The 240-page response plan identifies more than 300 specific tasks for federal agencies, including determining which frontline workers should be vaccinated first and expanding the Internet to accommodate a likely flood of people working from their home computers.

The newspaper said the Treasury Department is poised to sign agreements with other nations to produce currency if U.S. mints cannot operate.

The Pentagon, anticipating difficulties acquiring supplies from the Far East, is considering stockpiling millions of latex gloves.

The article, which was also to appear in the Post's Sunday editions, said the Department of Veterans Affairs has developed a drive-through medical exam to quickly assess patients who suspect they have been infected by the virus.

Bush is expected to approve the plan within a week, the article said.

The White House is eager to show it can manage the medical, security and economic fallout from a major outbreak following its widely criticized to Hurricane Katrina, the Post said. Concern about a possible pandemic has grown with the emergence of the H5N1 avian flu, the most dangerous strain in decades.

Bush is expected to adopt post-Katrina recommendations that a new interagency task force coordinate the federal response and a high-level Disaster Response Group resolve disputes among agencies or states, the newspaper said. Neither entity has been created.
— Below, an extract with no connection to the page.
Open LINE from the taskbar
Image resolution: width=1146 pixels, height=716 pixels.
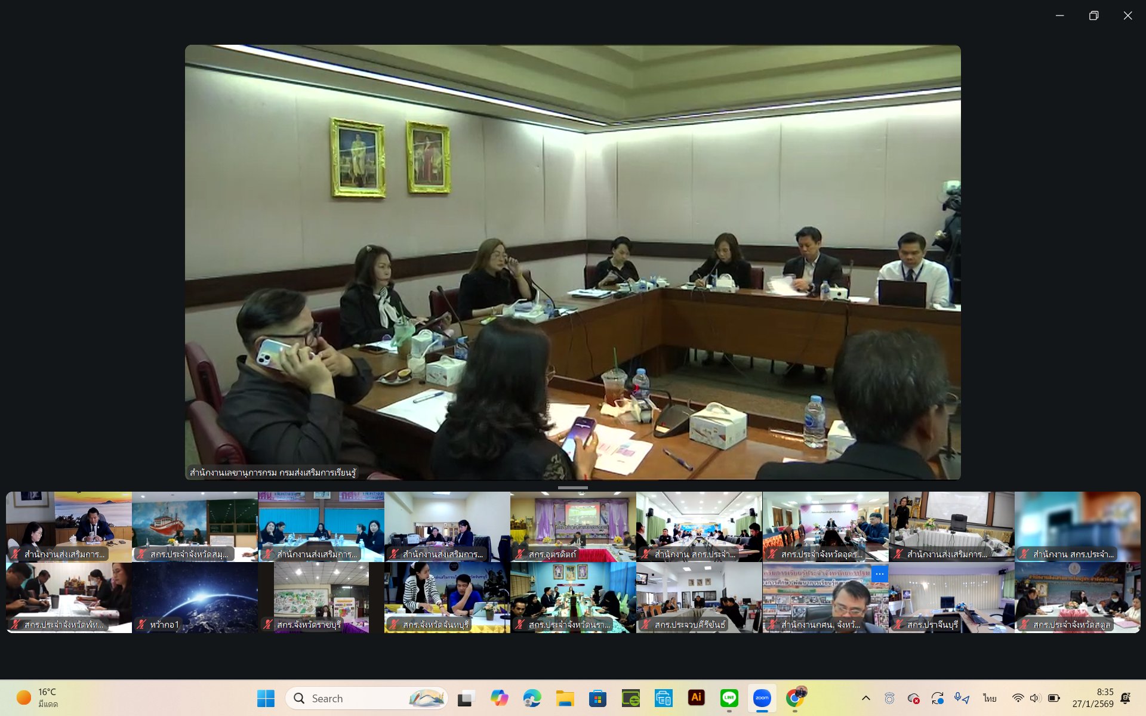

When the response plan is issued, the Post said U.S. officials intend to announce several vaccine manufacturing contracts to jump-start an industry that has declined in recent decades.

To keep the 1.8 million federal workers healthy and productive through a pandemic, the Bush administration would tap into its secure stash of medications, cancel large gatherings, encourage schools to close and shift air traffic controllers to the busier hubs.

The newspaper said retired federal employees would be summoned back to work, and National Guard troops could be dispatched to cities facing possible insurrection.